Location data leaks from family tracking app database
Credit to Author: Christopher Boyd| Date: Wed, 27 Mar 2019 16:00:00 +0000
An app called Family Locator, which allows family members to keep track of one another recently experienced an exposed database issue of the worst kind. Specifically: the MongoDB database was left exposed with no password, like so many other recent infosec tales of woe. The end result is the location of about 280,000 users leaking in real time.
For a location tracking app that also includes information about children, this is quite the error. Map views, family maps, and push notifications to let you know where everybody is all sound great—until random people also potentially have access to it. This is the fate handed to Family Locator these past few days, although nobody knows how long the sensitive data has been exposed.
What was leaked?
The Family Locator database records held names, email, plain text passwords, and photographs, along with coordinates tied to user-allocated names, such as office, home, and condo. As per the TechCrunch report, none of it was encrypted, a misstep repeated by Facebook last week.

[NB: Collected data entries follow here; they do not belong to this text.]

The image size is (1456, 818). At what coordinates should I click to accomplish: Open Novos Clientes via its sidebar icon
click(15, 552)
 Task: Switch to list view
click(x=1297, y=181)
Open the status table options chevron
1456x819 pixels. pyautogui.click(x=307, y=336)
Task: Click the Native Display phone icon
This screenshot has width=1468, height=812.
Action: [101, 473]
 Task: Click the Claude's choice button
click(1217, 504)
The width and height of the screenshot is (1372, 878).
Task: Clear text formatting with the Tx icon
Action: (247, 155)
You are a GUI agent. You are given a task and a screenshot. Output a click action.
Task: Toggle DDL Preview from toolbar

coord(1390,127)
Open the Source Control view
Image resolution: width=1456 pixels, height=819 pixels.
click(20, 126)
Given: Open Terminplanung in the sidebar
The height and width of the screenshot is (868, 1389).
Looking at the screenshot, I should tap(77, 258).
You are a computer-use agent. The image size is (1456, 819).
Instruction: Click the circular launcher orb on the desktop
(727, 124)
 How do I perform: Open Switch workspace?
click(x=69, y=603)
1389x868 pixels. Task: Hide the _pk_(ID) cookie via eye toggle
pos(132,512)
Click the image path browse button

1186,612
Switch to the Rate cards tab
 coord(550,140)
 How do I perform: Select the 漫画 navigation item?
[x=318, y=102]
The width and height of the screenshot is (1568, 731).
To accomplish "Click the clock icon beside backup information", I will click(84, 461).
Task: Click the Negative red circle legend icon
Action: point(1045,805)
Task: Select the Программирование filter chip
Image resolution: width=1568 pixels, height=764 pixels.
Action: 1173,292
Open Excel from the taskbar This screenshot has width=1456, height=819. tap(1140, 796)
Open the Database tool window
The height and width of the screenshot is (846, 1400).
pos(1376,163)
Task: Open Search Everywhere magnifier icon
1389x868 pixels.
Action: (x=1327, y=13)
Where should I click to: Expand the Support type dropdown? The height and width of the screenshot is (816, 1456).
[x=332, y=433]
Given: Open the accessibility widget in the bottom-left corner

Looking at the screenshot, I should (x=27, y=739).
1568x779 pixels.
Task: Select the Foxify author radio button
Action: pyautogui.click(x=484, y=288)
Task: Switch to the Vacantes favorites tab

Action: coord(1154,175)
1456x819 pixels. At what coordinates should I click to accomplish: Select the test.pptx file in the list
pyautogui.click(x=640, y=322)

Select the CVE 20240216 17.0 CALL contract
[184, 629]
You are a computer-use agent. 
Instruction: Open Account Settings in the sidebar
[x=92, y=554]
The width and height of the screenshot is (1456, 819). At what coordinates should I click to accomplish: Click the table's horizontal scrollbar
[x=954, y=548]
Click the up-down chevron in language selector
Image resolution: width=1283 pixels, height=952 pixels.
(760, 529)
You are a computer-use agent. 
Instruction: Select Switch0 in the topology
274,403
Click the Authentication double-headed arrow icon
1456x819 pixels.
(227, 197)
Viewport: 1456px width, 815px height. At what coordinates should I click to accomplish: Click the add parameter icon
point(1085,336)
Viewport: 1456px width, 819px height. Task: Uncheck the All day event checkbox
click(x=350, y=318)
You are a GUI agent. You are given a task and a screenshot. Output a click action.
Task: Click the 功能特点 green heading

On a related note, the app’s privacy policy is rather short and to the point:
What information do we collect and how we use it
Contact information:
When you create an account, we may collect your personal information such as your username, first and last name and email address.
We may send important or promotional information about our products.
Geolocation data:
We collect your location through GPS, WiFi, or phone network in order to provide our Service.
Do we disclose any information to outside parties?
No. We do not sell, trade, or otherwise transfer to outside parties any of your personally identifiable information.
Changes to our privacy policy
We may update this policy at any time by posting changes on this page.
It seems the most-urgently required change to the page is the addition of the word “whoops.”
Was there a real-world impact to this?
There absolutely was. After setting up a dummy account and verifying the accuracy of their coordinates against what was listed in the database, TechCrunch contacted one user randomly, who validated that their location exposed in the database was also correct, and that one of their family members using the app was their child.
This is, frankly, terrible, especially as TechCrunch found numerous other parent/child combinations in the database.
Did it all go wrong at this point?
You bet it did. I’ve reported hundreds of security fails down the years. I’ve had data exposure issues fixed on image hosting websites, exploits on social networking portals patched up, data hauls taken offline, outbreaks on instant messaging platforms shut down, and much more besides.
Many people working in infosec do the same thing, all the time. Security awareness, even for other developers, used to be pretty bad a decade or more ago—it was pretty much throw a paper plane and hope something lands.
Things are supposed to be much better now, right?
In the case of Family Locator, they aren’t.
What happened next sounds like one of my wild goose chases from yesteryear. No useful information could be found on the site’s WHOIS record or privacy policy page (as you can see above), and zero contact information was listed on the website. TechCrunch bought business records to finally obtain a name tied to the business, but that still didn’t get them any further.
Microsoft, who host the MongoDB database in question, were contacted, and eventually it was taken offline. Presumably they contacted the app developer, but it seems they’ve still not acknowledged their leaky database, either way.
Are MongoDB breaches a thing?
Sadly, yes. MongoDB is wonderful to deploy, but people seem to lose interest at the “locking it down” stage [1], [2], [3]. Sometimes, it’s deviations from default configurations causing the problem. Other times, nobody set a password. This is disappointing, given the security documentation available to ensure everything on the server stays secure.
What now?
If you’re one of the app users caught up in these events, try not to panic. While the data was exposed, it’s most likely to be abused by marketers and scrapers, and not so much hardened criminals. While this isn’t exactly great, it’s still better (and more probable) than “dubious stalker character uses this data to lurk near my home.” The chances of someone like that not only being able to find the data, but be close enough to your location to do something with it are remote.
It’s also a good reminder that we can’t possibly predict how secure a service is when signing up to it. The more access you give to your personal life, the more damage can be done should something go wrong afterwards. This may not be massively reassuring, but it’s sadly where we’re at. It’s up to app developers to step up and do a better job of it.